A reforma da Segurança Social vai fazer-se depois das eleições, em acordo com os partidos da oposição e com os parceiros sociais: foi assim que Paulo Portas respondeu às várias perguntas sobre o modelo defendido pela coligação para a reforma do setor.

No programa “Tenho uma pergunta para si”, transmitido pela TVI e TVI24, o governante e candidato da coligação às legislativas de outubro, adiantou apenas que essa reforma será feita “respeitando a doutrina do Tribunal constitucional e não será feita à custa das pensões a pagamento”.

“Se nos preparamos para estar disponíveis para acordar não vou condicionar esse acordo e vou respeitar o que é o princípio da negociação”


A poupança dos 600 milhões que o Governo pretende com a reforma do sistema de pensões continua de pé, afirma Portas, mais uma vez sem revelar os contornos dessa poupança. “É um problema que temos de resolver”, disse.

Portas afirma que sempre defendeu que a reforma da Segurança Social só pode ser feita em período de crescimento económico para que a transição não corra riscos, do ponto de vista das contribuições.

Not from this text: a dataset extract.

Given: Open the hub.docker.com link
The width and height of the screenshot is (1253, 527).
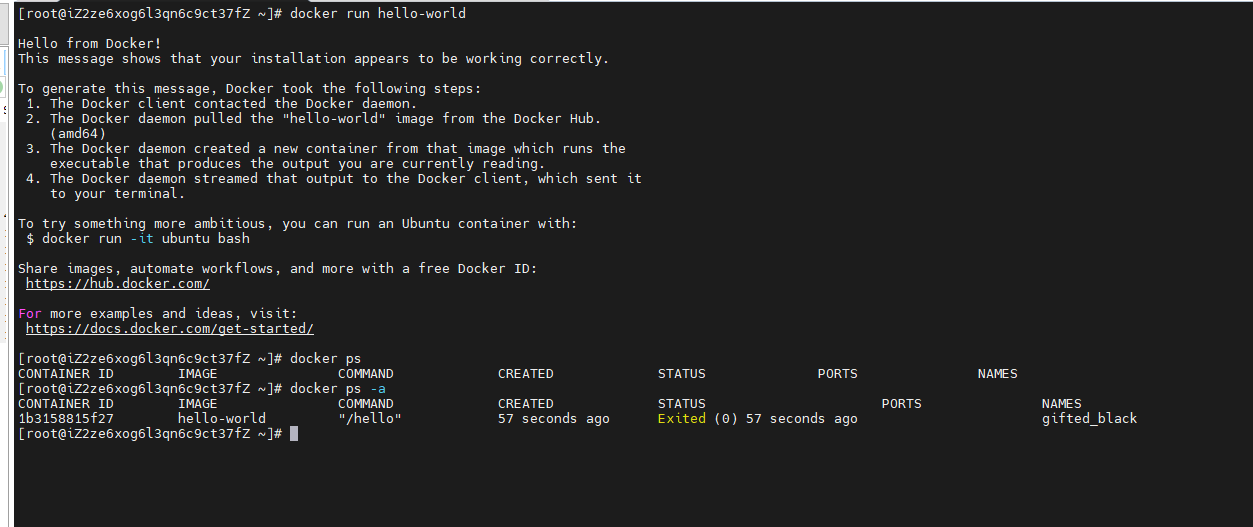Looking at the screenshot, I should (x=117, y=284).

“Temos cada vez menos ativos a pagar cada vez mais pensões, cada vez mais anos. Não fazer nada é convidar a que os jovens tenham a convicção de que não terão pensão mais tarde”

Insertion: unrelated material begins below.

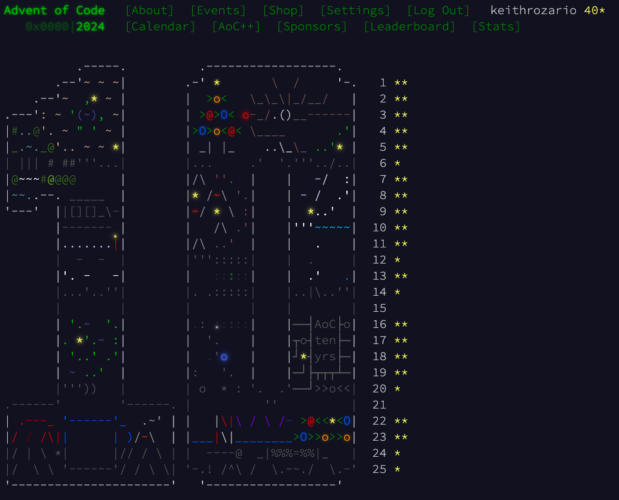Click the stars beside day 22
Screen dimensions: 619x500
400,421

O modelo proposto pela coligação é, no entender de Portas, “o mais moderado de todos”: descontos obrigatórios para a Segurança social até um valor limite, podendo depois descontar, se assim o quiserem, para o privado ou associação mutualista. “Em contrapartida, o Estado paga pensões até um limite”.


"O PS muda as regras do jogo dos contratos atuais. A maioria faz um sinal para o futuro, para novos contratos, o impacto financeiro é muito mais limitado"


Criticando o modelo proposto pelo PS, o governante afirma que o programa dos socialistas faz desaparecer pelo menos 9 mil milhões de euros da Segurança social, com a redução da TSU. “O nosso plafonamento é moderadíssimo”, concluiu.